Selected extract:
Monday, January 17, 2011

Part 6 - FAST for SharePoint 2010 References

References

Below is a full list of all the resources I used for this series on FAST for SharePoint.

Background References

FAST for SharePoint Planning and Architecture References

FAST for SharePoint Deployment References

Part 5 - FAST for SharePoint 2010 Service Configuration

In part five of this series, we are going to focus on the SharePoint side of FAST farm configuration.

Configuration of SharePoint Services

After the FAST farm has been set up, you will need to configure the SharePoint 2010 farm to communicate with it. As I mentioned earlier in this blog series this is done through two services:

  • FAST Search Connector service – also commonly referred to as the Content SSA.
  • FAST Search Query service

Before configuring the search components in SharePoint, there is a file that will help. Go to the server where the FAST Administration Component is installed. There will be a file under c:\FASTSearch called install_info.txt. The values within this file will be used in the configuration of the SharePoint services that communicate with the FAST for SharePoint Farm.

FAST Search Connector service

To set up a new FAST Search Connector service, go to Central Administration as normal and create a new service. Add a New Search Service Application and in the FAST Service Application section, select the FAST Search Connector option.

Next you need to specify a search service account – which in this case will be a SharePoint managed service account. As well you need to specific an application pool.

image

Next we need to configure some stuff specific to FAST and this is where information from install_info.txt file will assist us.

As I mentioned earlier, the job of the FAST Search Connector service is to send information to the FAST Content Distributor component which will subsequently feed documents to the various processing components on the FAST farm. As you see below, there is a Content Distributor server name.

As well there is a Content Collection Name. The term “collection” is a carryover from the FAST ESP product. A collection is a logical grouping of searchable documents in FAST. If you like to read more about what a FAST collection is read my old blog here. You only have the ability to specific one collection name. The default collection name is “sp”. You may ask why should I care about this? Well you may have multiple SharePoint farms that are feeding content to the same FAST farm and you may want to logically organize content being fed (i.e. intranet content versus extranet content).

image

Once the FAST Search Connector service has been created, go take a look at the service. You right off the bat that is almost identical to the out of the box search administration, except none crawling links on the left are available. Everything is about crawling.

All you need to do from here is add content sources, set up some crawl schedules and you are off to the races.

image

Below shows the topology of the FAST Connector service (which is only the topology of the SharePoint side, not the FAST side). There is nothing of real interest other than the fact there is an administration component. The crawl component is not the same as the SharePoint Search. It is used to just support the feeding of content but it is not crawling in the tradition sense. There are no SQL performance considerations you have to account for here.

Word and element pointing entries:
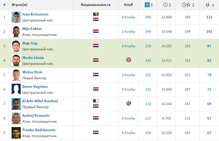Sort by goals scored ball icon
219x141 pixels.
[208, 5]
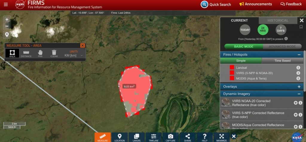Collapse the Fires / Hotspots section

tap(299, 55)
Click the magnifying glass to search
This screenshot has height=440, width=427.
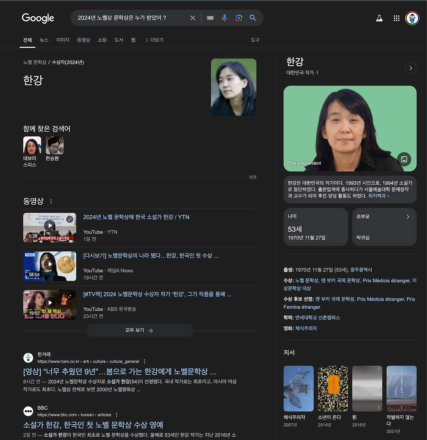(x=253, y=18)
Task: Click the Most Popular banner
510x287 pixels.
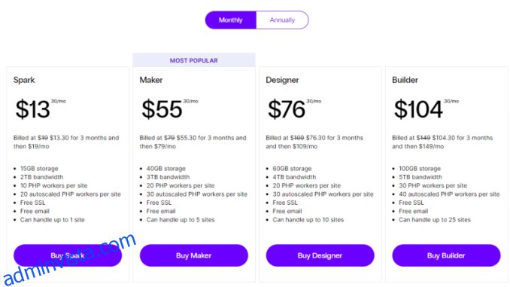Action: click(194, 60)
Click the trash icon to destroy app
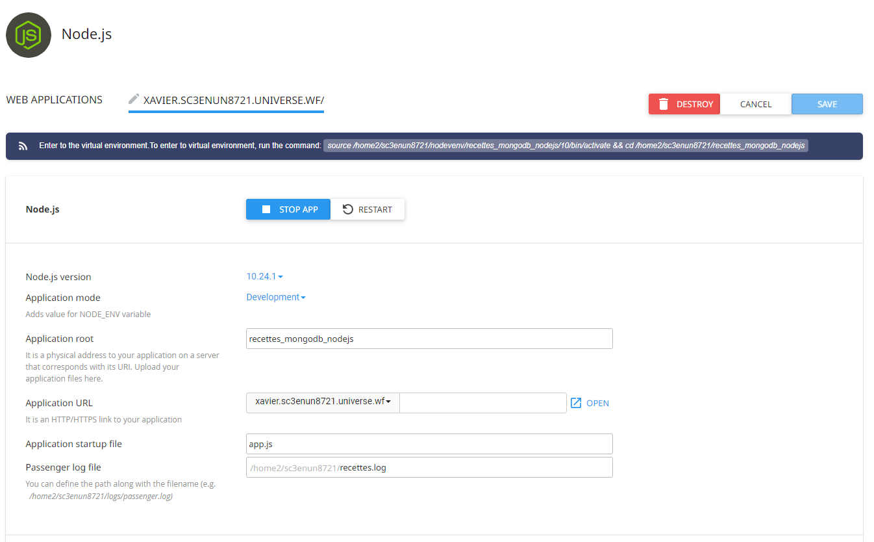 tap(663, 104)

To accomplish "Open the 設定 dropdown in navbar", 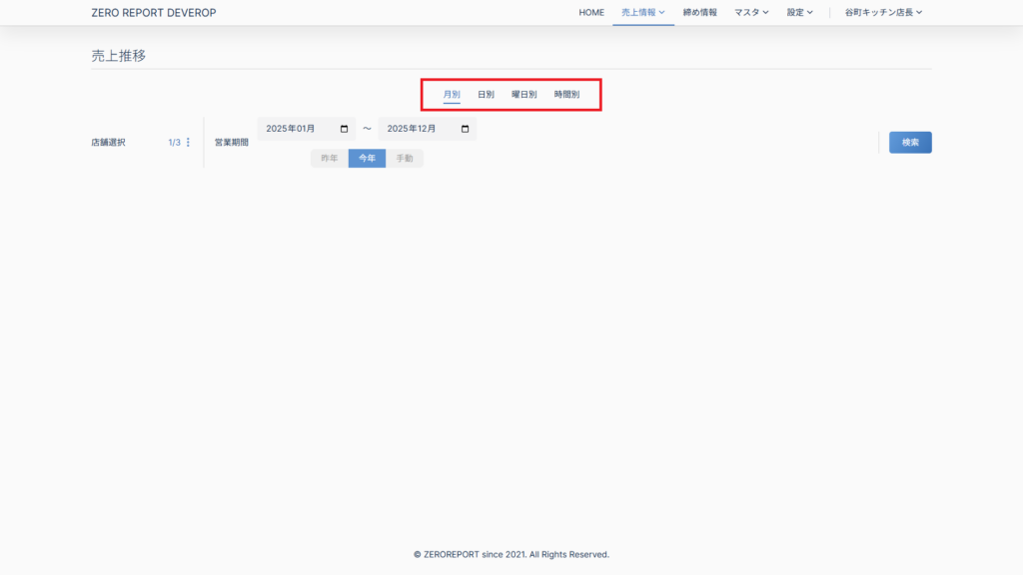I will coord(799,13).
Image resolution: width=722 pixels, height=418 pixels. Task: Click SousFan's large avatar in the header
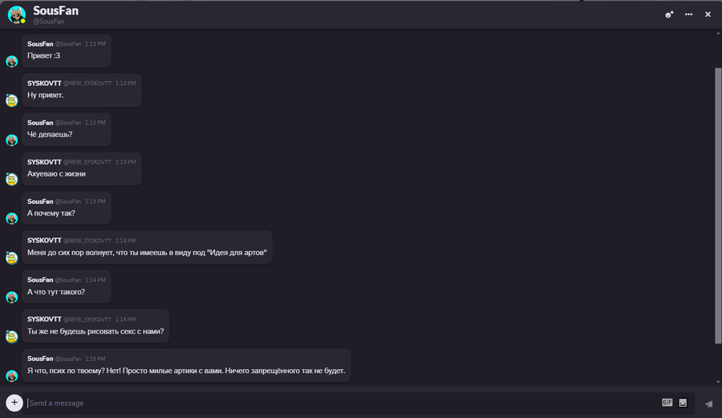17,14
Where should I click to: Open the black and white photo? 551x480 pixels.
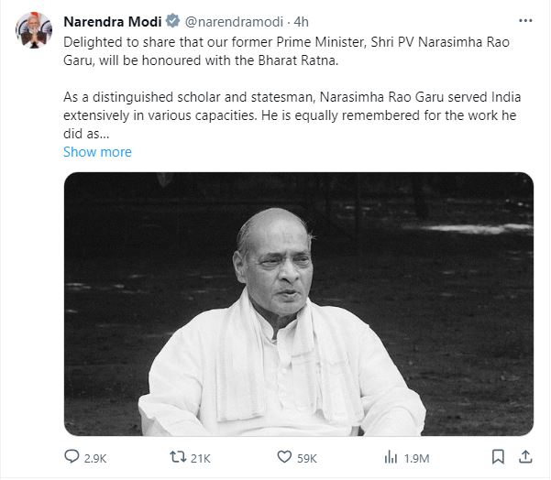pyautogui.click(x=298, y=303)
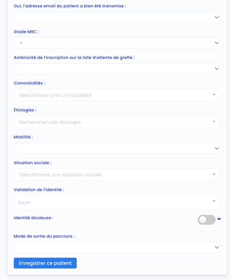The width and height of the screenshot is (231, 280).
Task: Open the email transmise dropdown
Action: pos(117,17)
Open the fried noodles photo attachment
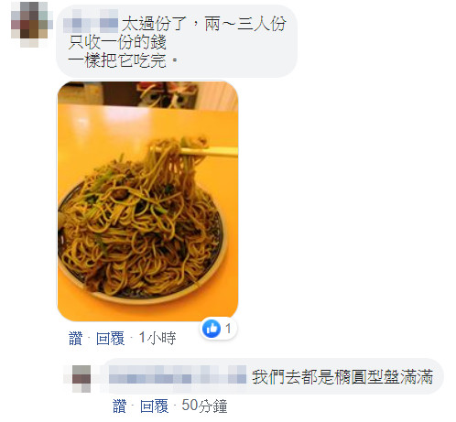The height and width of the screenshot is (422, 456). [147, 201]
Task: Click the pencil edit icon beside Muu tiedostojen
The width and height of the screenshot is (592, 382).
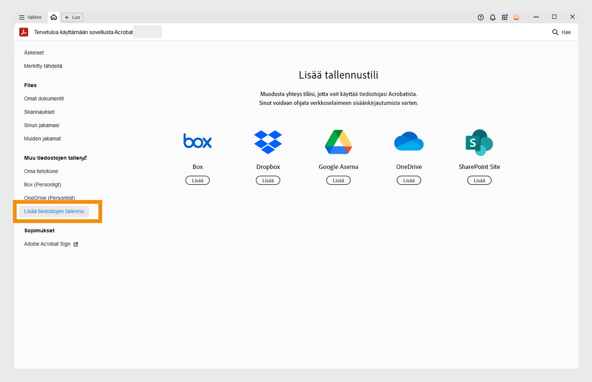Action: tap(84, 158)
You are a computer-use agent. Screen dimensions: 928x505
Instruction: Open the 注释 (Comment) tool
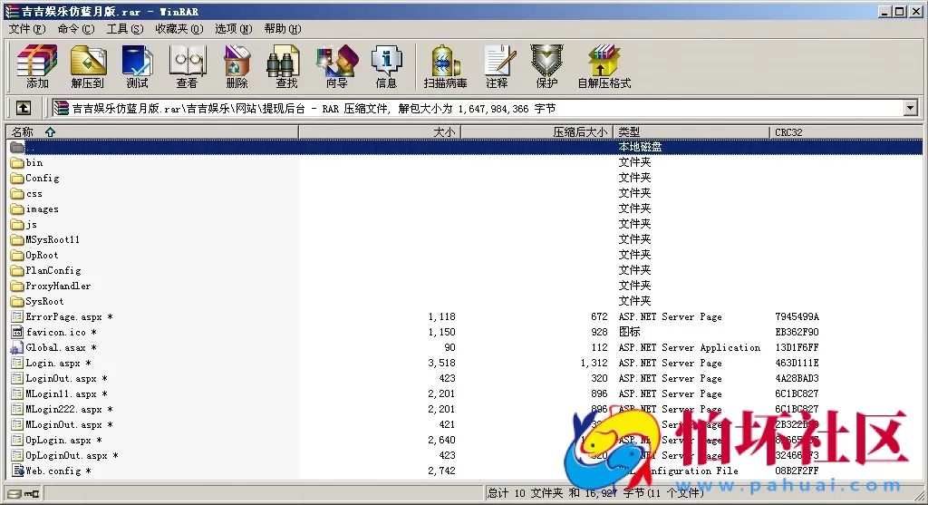pyautogui.click(x=497, y=66)
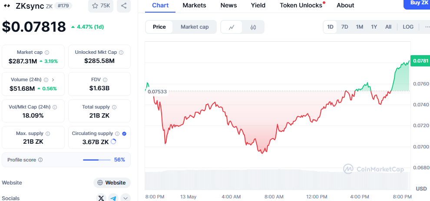Toggle chart to Market cap view
Viewport: 430px width, 201px height.
[x=195, y=27]
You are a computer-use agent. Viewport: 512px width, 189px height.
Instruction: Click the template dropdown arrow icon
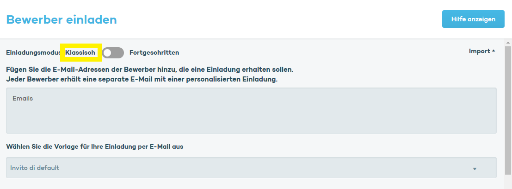(475, 169)
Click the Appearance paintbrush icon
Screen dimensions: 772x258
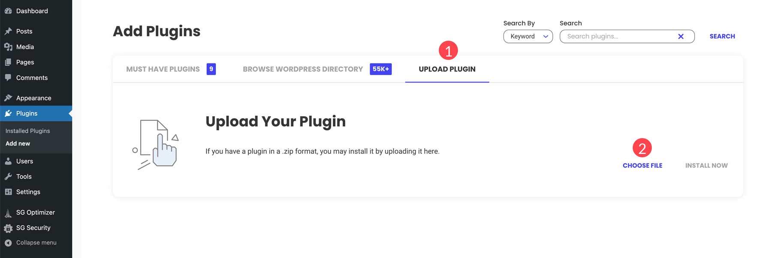[x=8, y=98]
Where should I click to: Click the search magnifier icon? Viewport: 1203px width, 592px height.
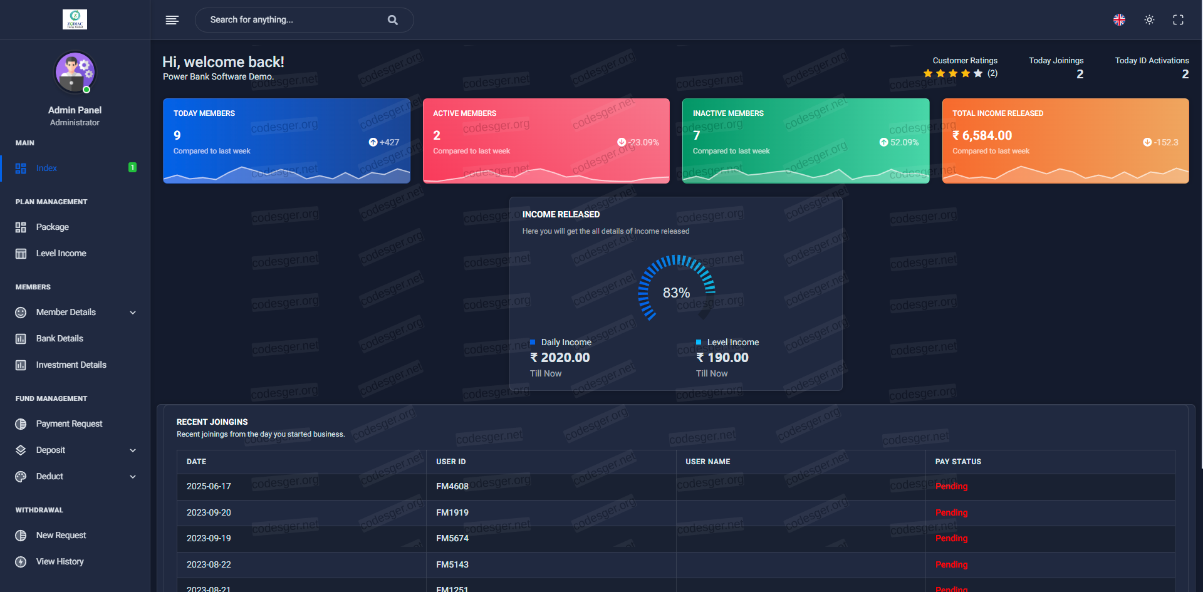pyautogui.click(x=393, y=20)
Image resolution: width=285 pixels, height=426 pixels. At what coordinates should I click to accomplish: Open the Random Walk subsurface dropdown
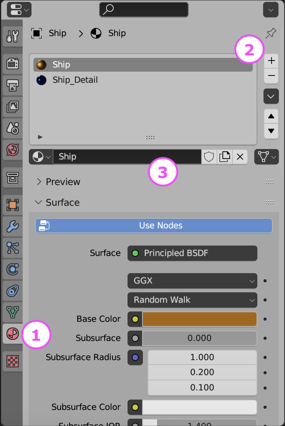tap(192, 300)
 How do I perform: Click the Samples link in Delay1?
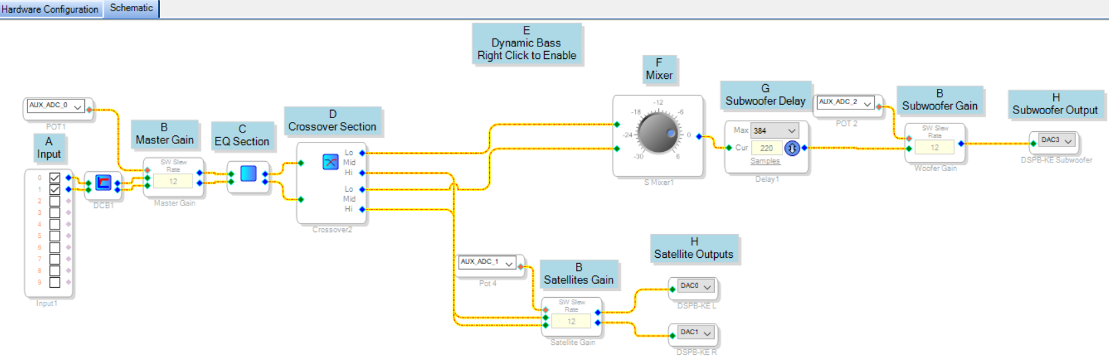[x=765, y=161]
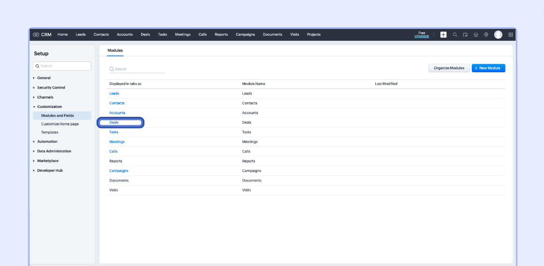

What to work on:
A – According to the FAST for SharePoint blog post, what is the default Content Collection Name?
B – Pick up the FAST for SharePoint blog post after its final sentence and keep writing.

Written answers:
A – The default collection name is "sp".

B –
image

FAST Search Query service

Next you need to configure the FAST Search Query service. As I mentioned earlier in this blog, this service has two purposes: to send / retrieve query results from FAST and to perform the People Search. To support the people search, this service includes both indexing and querying.

Just like before, add a New Search Service Application but this time select FAST Search Query. Again you will need to specify a service account; you can probably just reuse the one you created for the connector service.

image

Next you will need to configure two applications pools.

image

Finally there are four configurations for FAST. All of the information needed to enter here are again located in the install_info.txt file we pulled off the FAST Admin server.

image

When it is all done, you will have a service that looks like the following. It looks identical to the out of the box SharePoint search. You will notice that there are both Crawling and Query and Result links on the left. Remember there are Crawling links because People Search is part of this service. You will need to configure everything like you normally would for search service.

image

Finally here again is the search topology for this FAST Search Query service. You see that there are several databases and what not that have been created all to support the crawling and querying.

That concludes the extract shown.